── Texto ──

Falando perfumês: animálicos

Tem nome para tudo nesse mundo. Quem já cheirou jasmim, lírio, angélica, passou perto de um cavalo, estábulo ou galinheiro já sabe o que é que, por preguiça de tradução, se acostumou a chamar de animálico num perfume. Aquele pedacinho feroz do jasmim onde ele cheira a cocô de cavalo, do lírio já meio passado em que parece borracha, da angélica onde ela não tem nada de angelical. Além dos suspeitos habituais: matérias primas animais como castoreum, civet, musk (almíscar).

Cominho cheira a suor e aparece em toneladas em Cartier Déclaration. O óleo essencial de botão de cassis, a xixi de gato, e é fundamental para fazer o aspecto sulfuroso, granulado, de goiabas e mangas, como em Un Jardin sur Le Nil. Pegue o Guerlain Acqua Allegoria Pamplelune, centrado num acorde grapefruit, e veja se não parece um pouco com cheiro de suor.

───
── Registros de dados ──

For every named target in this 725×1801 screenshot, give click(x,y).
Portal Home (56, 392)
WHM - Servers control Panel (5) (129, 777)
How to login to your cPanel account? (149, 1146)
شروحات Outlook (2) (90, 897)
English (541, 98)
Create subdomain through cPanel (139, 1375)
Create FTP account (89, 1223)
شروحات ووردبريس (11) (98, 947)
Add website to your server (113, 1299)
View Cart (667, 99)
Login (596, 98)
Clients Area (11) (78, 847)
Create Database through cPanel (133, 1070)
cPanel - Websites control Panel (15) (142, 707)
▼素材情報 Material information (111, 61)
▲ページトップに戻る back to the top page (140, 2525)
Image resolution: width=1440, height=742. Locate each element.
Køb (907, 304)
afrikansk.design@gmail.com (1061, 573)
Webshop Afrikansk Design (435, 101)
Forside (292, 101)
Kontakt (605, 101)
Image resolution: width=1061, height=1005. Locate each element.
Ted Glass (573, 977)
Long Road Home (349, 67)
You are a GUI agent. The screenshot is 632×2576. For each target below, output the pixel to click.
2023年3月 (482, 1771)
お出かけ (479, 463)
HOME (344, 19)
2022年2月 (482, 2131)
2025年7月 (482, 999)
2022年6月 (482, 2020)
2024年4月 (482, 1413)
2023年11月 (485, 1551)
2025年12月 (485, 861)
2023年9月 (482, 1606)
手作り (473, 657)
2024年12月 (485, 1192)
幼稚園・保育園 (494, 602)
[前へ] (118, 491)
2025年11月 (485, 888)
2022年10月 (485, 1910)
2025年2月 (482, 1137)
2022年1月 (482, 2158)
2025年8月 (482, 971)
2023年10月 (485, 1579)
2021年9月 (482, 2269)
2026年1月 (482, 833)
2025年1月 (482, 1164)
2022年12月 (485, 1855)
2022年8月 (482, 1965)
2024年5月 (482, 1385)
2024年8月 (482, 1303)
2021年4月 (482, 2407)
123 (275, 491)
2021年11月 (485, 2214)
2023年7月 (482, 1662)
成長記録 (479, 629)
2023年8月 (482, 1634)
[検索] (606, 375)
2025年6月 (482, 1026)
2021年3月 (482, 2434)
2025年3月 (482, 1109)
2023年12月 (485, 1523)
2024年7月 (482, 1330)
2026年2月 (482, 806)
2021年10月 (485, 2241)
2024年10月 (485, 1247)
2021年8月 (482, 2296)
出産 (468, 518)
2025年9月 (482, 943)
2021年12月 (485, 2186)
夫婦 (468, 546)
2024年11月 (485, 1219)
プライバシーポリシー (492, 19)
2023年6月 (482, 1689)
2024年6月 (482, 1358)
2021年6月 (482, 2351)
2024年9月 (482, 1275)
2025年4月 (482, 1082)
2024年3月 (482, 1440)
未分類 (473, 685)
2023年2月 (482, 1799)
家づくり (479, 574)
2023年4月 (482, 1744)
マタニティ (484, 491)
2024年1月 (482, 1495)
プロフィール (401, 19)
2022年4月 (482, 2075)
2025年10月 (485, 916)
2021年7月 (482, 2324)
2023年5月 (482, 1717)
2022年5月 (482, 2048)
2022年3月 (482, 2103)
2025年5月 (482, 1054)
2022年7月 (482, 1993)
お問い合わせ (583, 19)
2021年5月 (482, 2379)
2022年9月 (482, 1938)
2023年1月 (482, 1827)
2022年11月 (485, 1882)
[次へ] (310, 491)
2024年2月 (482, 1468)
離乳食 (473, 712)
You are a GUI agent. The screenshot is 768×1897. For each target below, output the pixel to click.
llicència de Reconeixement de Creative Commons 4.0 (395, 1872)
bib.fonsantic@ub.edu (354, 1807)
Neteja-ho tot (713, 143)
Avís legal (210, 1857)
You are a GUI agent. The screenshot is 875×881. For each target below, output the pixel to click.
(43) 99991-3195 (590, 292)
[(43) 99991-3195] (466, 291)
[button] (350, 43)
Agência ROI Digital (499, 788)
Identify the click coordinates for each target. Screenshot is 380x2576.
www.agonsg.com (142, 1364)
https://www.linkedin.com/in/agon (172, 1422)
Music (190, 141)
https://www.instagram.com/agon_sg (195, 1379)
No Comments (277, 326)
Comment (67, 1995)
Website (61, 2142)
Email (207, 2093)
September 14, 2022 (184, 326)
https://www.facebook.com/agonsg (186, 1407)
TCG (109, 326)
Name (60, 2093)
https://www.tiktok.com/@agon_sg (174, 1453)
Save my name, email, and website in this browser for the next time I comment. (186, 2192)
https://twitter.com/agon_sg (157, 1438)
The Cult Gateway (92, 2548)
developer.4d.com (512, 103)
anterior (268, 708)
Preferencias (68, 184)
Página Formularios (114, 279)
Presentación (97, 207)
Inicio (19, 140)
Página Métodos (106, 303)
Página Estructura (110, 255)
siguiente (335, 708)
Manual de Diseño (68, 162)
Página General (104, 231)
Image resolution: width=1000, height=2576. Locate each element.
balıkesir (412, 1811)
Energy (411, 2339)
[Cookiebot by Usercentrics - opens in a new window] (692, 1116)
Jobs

───

• O que fazer
A) Responda com base no texto sobre notas animálicas em perfumes:
(i) Quais matérias-primas animais são citadas como os suspeitos habituais?
(ii) Em qual perfume o cominho aparece em toneladas?
(iii) Em que acorde o Guerlain Acqua Allegoria Pamplelune é centrado?
B) Por favor, escreva a parte seguinte do texto sobre notas animálicas em perfumes, começando logo depois da última frase.
O material foi tirado de outra fonte.

• Lista de respostas
A)
(i) Castoreum, civet e musk (almíscar).
(ii) Cartier Déclaration.
(iii) Num acorde grapefruit.

B)
São efeitos que emprestam qualidades desejadas num perfume: as vezes calor, sensualidade, uma impressão carnal ou de pele, algo de humano. Mesmo que presentes em quantidades que não serão notadas, atuam como modificador, num gesto que a perfumista Mônica Rossetto chama de “um sopro de vida.” Me lembrei dos ceramistas japoneses que ao fazer um copo perfeito demais produzem um pequeno erro, em referência a quem produziu e a quem usa, que tem ali um pouco de humanidade para se vincular.

Se por um lado é mais ou menos esperado que notas couro lembrem o animal de alguma forma, tem alguma coisa de surpreendente no jasmim dividir algumas moléculas odorantes com estrume de cavalo — uma possibilidade é que elas sirvam para atrair insetos polinizadores.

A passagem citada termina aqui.